EXERCISE MATERIAL START

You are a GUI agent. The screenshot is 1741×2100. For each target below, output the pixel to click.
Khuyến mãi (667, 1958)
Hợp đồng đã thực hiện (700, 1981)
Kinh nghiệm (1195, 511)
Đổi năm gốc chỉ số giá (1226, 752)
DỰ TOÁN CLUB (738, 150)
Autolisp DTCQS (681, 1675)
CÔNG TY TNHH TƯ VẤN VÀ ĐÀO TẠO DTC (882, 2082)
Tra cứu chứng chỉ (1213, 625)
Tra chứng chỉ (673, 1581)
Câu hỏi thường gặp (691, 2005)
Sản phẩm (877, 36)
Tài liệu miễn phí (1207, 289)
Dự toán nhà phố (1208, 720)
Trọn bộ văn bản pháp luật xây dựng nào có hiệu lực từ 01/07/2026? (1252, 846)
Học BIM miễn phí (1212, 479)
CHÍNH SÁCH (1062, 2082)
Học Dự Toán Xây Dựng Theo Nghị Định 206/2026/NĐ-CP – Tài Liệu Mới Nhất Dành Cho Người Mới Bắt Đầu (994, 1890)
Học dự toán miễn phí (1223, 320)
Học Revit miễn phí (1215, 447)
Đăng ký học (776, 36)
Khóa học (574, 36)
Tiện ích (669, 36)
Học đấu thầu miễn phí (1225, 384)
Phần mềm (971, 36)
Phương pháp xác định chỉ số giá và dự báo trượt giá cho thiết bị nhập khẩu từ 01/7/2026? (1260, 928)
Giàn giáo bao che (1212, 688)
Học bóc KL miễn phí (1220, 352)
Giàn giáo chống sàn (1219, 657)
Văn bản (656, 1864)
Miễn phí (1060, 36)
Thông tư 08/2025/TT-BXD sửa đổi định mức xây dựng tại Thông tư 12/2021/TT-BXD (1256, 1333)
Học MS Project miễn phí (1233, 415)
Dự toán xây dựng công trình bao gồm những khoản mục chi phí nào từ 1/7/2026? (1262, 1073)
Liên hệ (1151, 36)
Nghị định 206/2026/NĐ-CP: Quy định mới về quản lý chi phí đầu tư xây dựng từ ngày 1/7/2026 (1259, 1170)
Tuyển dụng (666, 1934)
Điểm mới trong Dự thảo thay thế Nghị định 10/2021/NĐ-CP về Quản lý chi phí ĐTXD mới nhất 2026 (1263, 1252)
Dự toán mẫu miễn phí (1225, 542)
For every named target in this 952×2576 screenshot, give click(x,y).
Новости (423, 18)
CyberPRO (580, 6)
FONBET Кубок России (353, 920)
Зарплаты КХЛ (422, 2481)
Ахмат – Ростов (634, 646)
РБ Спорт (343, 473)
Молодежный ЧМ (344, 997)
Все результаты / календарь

EXERCISE MATERIAL END

WHAT THIS TASK INVOLVES: Each line from the one containing "Học đấu thầu miễn phí (1225, 384)" to the end of the listing above should be copied exactly, and nothing else.

TASK RESULT:
Học đấu thầu miễn phí (1225, 384)
Phần mềm (971, 36)
Phương pháp xác định chỉ số giá và dự báo trượt giá cho thiết bị nhập khẩu từ 01/7/2026? (1260, 928)
Giàn giáo bao che (1212, 688)
Học bóc KL miễn phí (1220, 352)
Giàn giáo chống sàn (1219, 657)
Văn bản (656, 1864)
Miễn phí (1060, 36)
Thông tư 08/2025/TT-BXD sửa đổi định mức xây dựng tại Thông tư 12/2021/TT-BXD (1256, 1333)
Học MS Project miễn phí (1233, 415)
Dự toán xây dựng công trình bao gồm những khoản mục chi phí nào từ 1/7/2026? (1262, 1073)
Liên hệ (1151, 36)
Nghị định 206/2026/NĐ-CP: Quy định mới về quản lý chi phí đầu tư xây dựng từ ngày 1/7/2026 (1259, 1170)
Tuyển dụng (666, 1934)
Điểm mới trong Dự thảo thay thế Nghị định 10/2021/NĐ-CP về Quản lý chi phí ĐTXD mới nhất 2026 (1263, 1252)
Dự toán mẫu miễn phí (1225, 542)
For every named target in this 952×2576 screenshot, give click(x,y).
Новости (423, 18)
CyberPRO (580, 6)
FONBET Кубок России (353, 920)
Зарплаты КХЛ (422, 2481)
Ахмат – Ростов (634, 646)
РБ Спорт (343, 473)
Молодежный ЧМ (344, 997)
Все результаты / календарь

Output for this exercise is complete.